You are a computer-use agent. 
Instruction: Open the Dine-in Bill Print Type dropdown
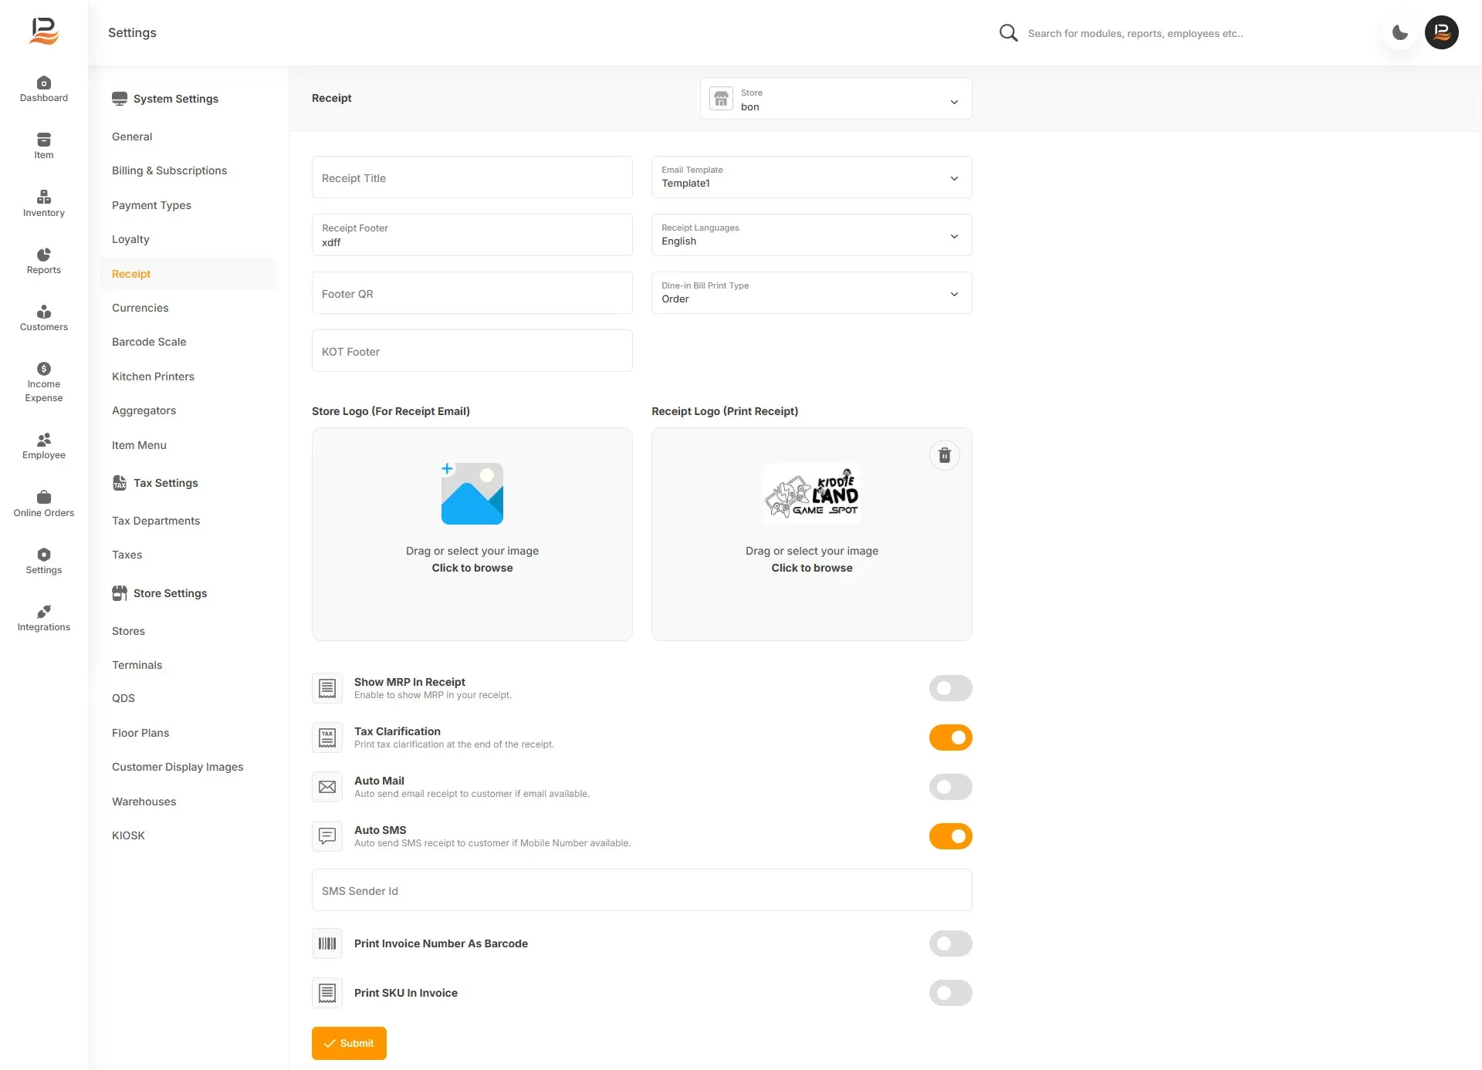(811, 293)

...

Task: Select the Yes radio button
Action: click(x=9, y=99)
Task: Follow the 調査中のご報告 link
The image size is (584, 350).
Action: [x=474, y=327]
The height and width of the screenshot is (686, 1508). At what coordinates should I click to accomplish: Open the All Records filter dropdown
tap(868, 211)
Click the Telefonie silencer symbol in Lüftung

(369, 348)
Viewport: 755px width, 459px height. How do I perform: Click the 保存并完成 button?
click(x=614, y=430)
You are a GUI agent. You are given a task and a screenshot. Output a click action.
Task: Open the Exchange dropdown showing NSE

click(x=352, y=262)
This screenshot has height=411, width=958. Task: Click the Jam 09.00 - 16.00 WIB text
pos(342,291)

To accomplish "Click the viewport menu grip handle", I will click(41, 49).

---

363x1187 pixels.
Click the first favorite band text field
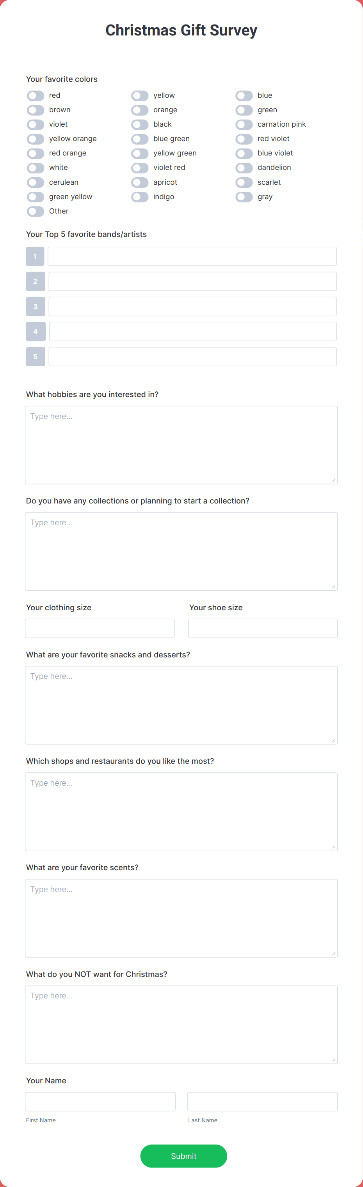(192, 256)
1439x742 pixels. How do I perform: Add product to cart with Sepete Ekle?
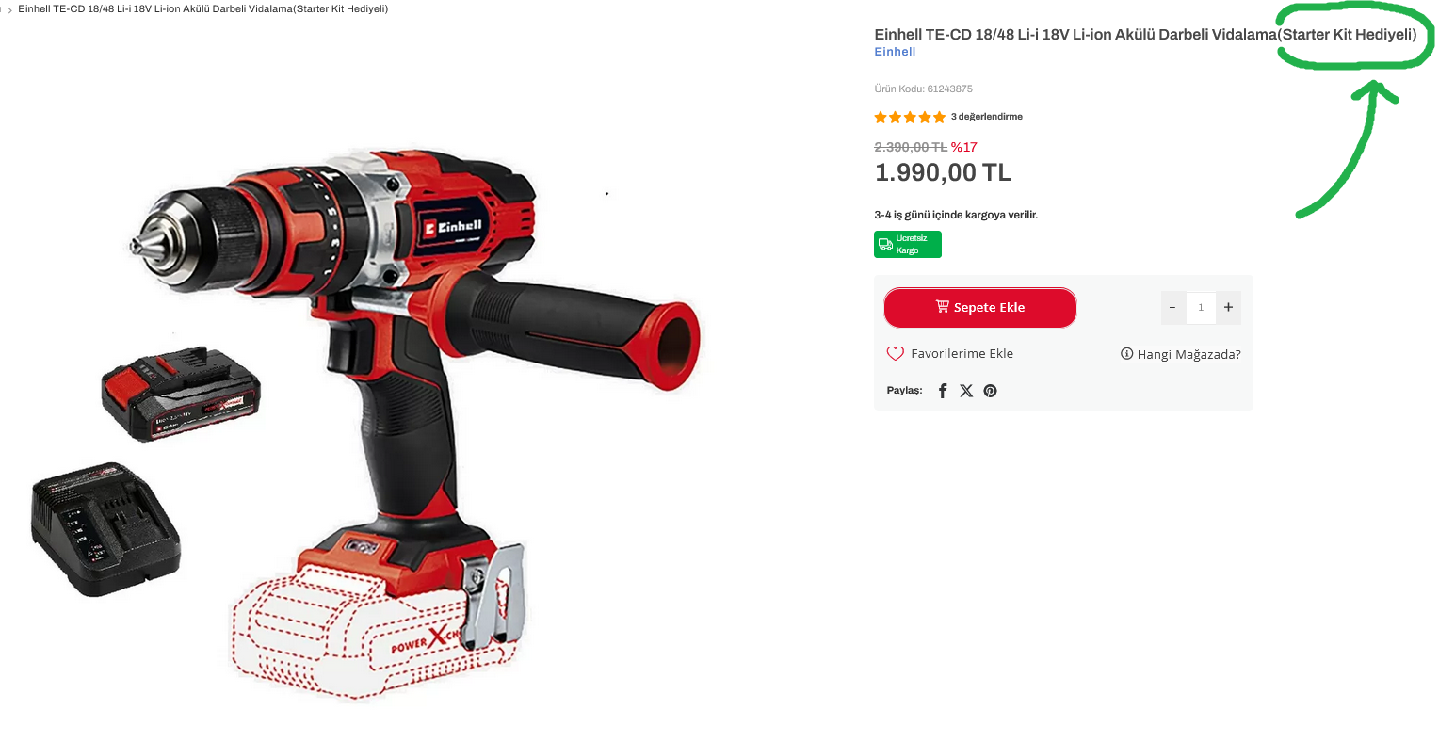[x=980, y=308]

● **Your assignment**:
Look through the entries above. Copy each line in which the string "agent" occurs.

● **The answer**:
You are a computer-use agent. 
You are a GUI agent. You are given a task and a screenshot. Output a click action.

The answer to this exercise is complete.